Look through the data below and extract, unchanged, the lines from the one that contains "Screen dimensions: 800x517" to the one that contains "Given: Click the Terms", both included.

=== Begin Enclosure ===

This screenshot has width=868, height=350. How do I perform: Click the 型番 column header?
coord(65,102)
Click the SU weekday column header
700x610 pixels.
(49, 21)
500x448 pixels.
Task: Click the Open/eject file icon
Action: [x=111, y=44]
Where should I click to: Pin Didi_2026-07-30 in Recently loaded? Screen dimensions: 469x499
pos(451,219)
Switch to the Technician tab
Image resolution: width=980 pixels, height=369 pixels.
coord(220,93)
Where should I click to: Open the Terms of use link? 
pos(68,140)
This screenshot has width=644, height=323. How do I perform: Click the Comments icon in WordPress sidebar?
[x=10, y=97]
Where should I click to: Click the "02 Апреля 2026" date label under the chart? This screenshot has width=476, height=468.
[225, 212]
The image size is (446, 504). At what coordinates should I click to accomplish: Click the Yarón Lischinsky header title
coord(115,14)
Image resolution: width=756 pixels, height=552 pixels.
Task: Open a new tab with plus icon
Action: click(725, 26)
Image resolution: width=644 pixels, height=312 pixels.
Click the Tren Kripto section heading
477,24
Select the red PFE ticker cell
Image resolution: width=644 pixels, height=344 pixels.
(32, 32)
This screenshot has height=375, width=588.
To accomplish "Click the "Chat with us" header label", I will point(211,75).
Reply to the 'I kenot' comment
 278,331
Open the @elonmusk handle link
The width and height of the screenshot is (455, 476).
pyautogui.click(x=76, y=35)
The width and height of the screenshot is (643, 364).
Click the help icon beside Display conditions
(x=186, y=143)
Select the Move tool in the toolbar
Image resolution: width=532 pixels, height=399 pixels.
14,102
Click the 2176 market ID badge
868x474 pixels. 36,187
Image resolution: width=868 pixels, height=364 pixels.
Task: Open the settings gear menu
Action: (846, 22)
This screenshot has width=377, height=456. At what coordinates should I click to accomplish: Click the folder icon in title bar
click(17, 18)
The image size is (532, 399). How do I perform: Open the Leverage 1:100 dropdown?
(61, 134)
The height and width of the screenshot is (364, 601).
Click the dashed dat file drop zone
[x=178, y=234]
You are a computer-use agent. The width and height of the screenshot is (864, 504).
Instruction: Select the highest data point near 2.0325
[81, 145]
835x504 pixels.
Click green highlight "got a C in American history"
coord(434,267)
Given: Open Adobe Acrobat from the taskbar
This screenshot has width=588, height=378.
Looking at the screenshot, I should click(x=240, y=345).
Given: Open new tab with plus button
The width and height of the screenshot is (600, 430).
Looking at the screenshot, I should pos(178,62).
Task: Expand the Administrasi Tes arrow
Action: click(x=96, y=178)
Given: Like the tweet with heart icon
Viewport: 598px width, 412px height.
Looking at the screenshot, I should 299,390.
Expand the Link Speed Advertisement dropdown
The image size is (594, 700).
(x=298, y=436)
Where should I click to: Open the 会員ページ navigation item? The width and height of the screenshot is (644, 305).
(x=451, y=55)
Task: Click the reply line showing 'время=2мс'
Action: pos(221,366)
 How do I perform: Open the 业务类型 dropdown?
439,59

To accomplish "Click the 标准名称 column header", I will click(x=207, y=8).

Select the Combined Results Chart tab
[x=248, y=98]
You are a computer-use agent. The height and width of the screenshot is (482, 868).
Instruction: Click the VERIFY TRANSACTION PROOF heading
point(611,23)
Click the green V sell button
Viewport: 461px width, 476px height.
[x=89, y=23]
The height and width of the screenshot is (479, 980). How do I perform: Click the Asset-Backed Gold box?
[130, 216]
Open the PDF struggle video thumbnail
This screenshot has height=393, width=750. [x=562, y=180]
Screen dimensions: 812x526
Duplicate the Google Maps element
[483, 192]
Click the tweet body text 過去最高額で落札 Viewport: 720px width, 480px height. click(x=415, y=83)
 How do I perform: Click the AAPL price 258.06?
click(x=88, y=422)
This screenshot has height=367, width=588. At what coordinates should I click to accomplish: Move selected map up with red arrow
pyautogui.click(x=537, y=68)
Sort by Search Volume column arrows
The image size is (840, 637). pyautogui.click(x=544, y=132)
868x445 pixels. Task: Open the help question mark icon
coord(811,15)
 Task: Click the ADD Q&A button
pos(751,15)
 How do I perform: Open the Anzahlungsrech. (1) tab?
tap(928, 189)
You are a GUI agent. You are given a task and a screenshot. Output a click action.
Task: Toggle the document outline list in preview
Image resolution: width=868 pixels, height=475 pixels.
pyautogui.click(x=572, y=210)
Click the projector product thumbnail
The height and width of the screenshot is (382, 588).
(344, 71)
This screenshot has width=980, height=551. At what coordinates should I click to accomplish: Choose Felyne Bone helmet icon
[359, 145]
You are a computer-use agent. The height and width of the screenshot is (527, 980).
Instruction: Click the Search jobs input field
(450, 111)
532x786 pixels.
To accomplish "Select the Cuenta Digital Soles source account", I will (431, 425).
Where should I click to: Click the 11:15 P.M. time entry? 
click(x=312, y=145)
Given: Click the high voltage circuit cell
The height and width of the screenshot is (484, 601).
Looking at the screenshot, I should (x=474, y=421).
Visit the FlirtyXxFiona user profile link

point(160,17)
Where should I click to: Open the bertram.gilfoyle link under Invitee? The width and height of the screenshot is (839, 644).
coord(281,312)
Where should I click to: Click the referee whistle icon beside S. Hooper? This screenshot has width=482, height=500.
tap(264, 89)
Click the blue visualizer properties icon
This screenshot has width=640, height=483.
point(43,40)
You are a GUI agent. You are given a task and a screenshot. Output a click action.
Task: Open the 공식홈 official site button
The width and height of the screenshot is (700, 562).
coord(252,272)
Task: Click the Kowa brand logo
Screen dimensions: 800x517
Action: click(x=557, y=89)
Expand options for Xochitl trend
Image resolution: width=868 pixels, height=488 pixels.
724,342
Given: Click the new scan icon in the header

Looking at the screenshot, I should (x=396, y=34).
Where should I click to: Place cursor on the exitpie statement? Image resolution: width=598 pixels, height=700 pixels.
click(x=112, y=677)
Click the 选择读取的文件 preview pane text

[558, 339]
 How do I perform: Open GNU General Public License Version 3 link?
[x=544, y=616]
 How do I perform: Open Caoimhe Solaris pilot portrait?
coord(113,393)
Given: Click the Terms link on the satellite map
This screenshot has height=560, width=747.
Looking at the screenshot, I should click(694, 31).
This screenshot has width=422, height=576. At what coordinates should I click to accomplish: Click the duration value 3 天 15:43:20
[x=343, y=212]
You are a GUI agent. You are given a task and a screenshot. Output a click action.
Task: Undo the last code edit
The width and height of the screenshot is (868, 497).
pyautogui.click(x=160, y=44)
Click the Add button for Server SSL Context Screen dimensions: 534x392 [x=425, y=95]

=== End Enclosure ===

> Reply:
Screen dimensions: 800x517
Action: click(x=557, y=89)
Expand options for Xochitl trend
Image resolution: width=868 pixels, height=488 pixels.
724,342
Given: Click the new scan icon in the header

Looking at the screenshot, I should (x=396, y=34).
Where should I click to: Place cursor on the exitpie statement? Image resolution: width=598 pixels, height=700 pixels.
click(x=112, y=677)
Click the 选择读取的文件 preview pane text

[558, 339]
 How do I perform: Open GNU General Public License Version 3 link?
[x=544, y=616]
 How do I perform: Open Caoimhe Solaris pilot portrait?
coord(113,393)
Given: Click the Terms link on the satellite map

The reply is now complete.